You can think of CouchDB not as a key->value store, not even a key->document
store, but rather a key-> _tree of documents_ , where each node is the same
document at a different revision at some point in time. The root of the tree
is the initial revision, and the leaves are the latest revisions: if there is
only one leaf (because the other ones have been marked as deleted (which is
not a real deletion, it's just marking this leaf node as "not a possible
current value") then it's the correct value of the documents, but if there are
multiple, then there is no correct value, only multiple choices. When you want
to write a new revision, the node that is the parent (it can be a leaf or it
can be an internal node, it can even be a deleted leaf!) becomes an internal
node, with a new child. Just like git. Except CouchDB doesn't give you any
insurance about whether you're going to be able to retrieve the internal
nodes' _content_ ; the only nodes you're 100% sure to have access to are the
leaf nodes. However you will have full access to _how you got where you are_
(even though you usually don't need it, because the real important thing
you're interested in is the current (possible) values)

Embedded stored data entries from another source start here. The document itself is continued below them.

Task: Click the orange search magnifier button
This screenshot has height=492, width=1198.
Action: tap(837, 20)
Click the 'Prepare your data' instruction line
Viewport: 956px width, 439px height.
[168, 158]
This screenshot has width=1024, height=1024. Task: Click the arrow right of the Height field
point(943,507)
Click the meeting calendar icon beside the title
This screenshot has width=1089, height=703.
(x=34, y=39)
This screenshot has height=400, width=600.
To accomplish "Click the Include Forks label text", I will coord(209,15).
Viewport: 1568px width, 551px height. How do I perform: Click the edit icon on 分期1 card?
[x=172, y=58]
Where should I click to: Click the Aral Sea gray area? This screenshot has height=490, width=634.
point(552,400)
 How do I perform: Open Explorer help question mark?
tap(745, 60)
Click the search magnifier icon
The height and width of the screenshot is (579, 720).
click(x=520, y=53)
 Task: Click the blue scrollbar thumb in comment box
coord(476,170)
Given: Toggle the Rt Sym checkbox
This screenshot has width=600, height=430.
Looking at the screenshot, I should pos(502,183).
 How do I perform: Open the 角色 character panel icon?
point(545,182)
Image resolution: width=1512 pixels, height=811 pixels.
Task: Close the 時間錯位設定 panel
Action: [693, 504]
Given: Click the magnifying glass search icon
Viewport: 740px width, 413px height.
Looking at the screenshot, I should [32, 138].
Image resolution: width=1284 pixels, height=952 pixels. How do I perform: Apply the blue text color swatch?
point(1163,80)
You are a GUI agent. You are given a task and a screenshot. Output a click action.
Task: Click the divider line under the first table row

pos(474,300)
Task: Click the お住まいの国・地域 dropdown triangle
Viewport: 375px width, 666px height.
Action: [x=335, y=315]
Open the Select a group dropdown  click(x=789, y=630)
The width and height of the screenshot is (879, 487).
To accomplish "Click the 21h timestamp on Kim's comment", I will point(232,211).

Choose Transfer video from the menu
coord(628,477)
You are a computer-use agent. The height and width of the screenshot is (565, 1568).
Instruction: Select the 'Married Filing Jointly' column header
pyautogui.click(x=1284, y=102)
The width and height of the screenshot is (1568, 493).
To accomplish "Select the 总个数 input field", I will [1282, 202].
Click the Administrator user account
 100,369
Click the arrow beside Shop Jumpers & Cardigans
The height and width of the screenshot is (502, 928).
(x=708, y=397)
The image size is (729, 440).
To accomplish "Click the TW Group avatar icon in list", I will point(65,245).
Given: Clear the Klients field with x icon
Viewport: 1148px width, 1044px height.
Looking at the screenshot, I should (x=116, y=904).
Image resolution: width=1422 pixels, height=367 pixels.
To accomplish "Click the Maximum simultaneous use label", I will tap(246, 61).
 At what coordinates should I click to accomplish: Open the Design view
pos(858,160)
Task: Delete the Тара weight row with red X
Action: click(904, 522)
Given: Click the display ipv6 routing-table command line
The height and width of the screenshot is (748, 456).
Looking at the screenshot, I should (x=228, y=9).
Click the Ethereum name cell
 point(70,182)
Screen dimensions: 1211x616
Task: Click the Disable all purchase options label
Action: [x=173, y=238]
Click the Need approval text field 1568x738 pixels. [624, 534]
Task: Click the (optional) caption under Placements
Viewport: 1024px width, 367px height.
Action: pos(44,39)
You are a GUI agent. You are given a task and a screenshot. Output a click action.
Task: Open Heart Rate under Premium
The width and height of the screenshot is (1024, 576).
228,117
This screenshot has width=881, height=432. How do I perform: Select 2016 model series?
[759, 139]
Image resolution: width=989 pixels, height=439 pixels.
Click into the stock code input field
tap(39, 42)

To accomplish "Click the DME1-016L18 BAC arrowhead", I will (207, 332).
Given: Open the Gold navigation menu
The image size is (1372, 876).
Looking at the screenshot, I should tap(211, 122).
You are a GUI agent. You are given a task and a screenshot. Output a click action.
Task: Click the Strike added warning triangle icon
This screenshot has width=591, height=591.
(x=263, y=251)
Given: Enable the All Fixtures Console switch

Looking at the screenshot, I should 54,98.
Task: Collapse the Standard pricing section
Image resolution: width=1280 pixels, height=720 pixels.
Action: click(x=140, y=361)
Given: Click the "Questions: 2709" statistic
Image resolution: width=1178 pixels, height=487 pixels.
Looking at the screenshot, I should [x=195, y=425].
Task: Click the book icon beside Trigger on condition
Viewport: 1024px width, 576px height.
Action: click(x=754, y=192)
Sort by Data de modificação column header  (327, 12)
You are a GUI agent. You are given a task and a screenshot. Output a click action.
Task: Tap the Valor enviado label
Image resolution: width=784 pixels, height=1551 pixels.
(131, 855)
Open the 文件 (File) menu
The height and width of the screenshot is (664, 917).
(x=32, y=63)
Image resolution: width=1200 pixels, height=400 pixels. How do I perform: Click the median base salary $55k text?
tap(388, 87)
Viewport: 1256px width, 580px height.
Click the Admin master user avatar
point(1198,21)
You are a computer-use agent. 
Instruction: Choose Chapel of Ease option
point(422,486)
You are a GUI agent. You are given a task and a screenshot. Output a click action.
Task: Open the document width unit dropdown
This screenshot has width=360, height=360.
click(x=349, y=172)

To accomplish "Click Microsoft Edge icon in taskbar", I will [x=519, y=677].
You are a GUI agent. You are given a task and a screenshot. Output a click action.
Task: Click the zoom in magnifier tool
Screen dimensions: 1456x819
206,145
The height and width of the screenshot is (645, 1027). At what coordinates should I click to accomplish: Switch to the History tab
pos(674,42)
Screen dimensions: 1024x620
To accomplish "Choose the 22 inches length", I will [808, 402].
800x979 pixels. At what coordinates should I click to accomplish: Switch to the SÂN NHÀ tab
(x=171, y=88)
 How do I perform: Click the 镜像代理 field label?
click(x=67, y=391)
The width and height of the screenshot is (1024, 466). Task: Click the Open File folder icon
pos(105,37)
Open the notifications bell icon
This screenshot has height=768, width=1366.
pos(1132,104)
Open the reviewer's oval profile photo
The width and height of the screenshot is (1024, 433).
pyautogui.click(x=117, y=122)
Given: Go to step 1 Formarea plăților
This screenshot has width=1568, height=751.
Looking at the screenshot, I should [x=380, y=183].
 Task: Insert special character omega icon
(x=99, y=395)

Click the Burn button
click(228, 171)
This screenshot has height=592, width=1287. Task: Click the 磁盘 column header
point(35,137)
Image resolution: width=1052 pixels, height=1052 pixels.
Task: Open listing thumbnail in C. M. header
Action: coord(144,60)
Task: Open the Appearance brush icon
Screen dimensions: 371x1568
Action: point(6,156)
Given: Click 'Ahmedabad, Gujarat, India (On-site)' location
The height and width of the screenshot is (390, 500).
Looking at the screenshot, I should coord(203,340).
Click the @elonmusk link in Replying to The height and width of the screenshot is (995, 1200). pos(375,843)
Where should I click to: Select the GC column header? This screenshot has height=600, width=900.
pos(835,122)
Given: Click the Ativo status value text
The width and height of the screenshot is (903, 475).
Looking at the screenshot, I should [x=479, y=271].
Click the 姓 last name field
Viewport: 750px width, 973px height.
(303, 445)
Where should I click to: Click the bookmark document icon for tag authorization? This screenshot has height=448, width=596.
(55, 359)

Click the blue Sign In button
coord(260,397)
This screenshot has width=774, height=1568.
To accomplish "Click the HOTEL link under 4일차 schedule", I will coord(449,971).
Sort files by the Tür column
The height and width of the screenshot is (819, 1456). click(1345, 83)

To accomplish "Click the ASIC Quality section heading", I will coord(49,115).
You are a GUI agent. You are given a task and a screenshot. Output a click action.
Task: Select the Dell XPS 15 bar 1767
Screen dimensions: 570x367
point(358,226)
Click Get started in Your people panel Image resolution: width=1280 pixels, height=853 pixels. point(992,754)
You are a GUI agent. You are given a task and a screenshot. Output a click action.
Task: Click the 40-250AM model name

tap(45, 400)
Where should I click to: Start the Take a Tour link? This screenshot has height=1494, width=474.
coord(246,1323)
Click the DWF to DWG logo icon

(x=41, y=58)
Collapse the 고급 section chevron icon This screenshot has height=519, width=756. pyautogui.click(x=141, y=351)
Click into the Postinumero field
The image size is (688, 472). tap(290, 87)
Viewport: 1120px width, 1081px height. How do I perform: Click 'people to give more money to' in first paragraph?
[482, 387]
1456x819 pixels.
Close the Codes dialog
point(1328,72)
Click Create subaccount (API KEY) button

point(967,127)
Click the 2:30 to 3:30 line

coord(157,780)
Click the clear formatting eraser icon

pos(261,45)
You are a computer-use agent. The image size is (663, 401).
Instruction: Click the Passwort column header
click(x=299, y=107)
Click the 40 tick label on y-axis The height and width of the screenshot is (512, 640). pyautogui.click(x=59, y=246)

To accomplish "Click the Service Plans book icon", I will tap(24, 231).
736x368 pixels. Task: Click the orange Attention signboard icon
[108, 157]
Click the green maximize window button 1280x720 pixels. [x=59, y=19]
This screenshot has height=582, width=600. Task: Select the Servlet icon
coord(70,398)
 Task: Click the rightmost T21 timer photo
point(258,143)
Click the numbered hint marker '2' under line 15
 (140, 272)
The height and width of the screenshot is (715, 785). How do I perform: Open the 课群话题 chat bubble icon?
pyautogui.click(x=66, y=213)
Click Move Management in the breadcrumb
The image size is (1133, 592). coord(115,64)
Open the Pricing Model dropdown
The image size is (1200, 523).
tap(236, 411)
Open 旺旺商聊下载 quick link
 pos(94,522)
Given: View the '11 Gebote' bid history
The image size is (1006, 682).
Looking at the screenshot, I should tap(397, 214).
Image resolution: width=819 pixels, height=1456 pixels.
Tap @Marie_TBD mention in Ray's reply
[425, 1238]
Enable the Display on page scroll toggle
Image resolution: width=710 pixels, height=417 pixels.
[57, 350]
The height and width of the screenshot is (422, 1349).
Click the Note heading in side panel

Because you still need to work and you still need to have a revision to work
on, CouchDB gives you a way to automatically select one of those conflict
revisions and pretend it's the correct one; but flip one bit in the query
(just add the parameter "conflicts:true") and it will give you all the
conflicting revisions so you, the user, can make a choice. You don't have to;
it will continue to work without it, but at some point in time you'd better
clean the db and clearly state what is the truth.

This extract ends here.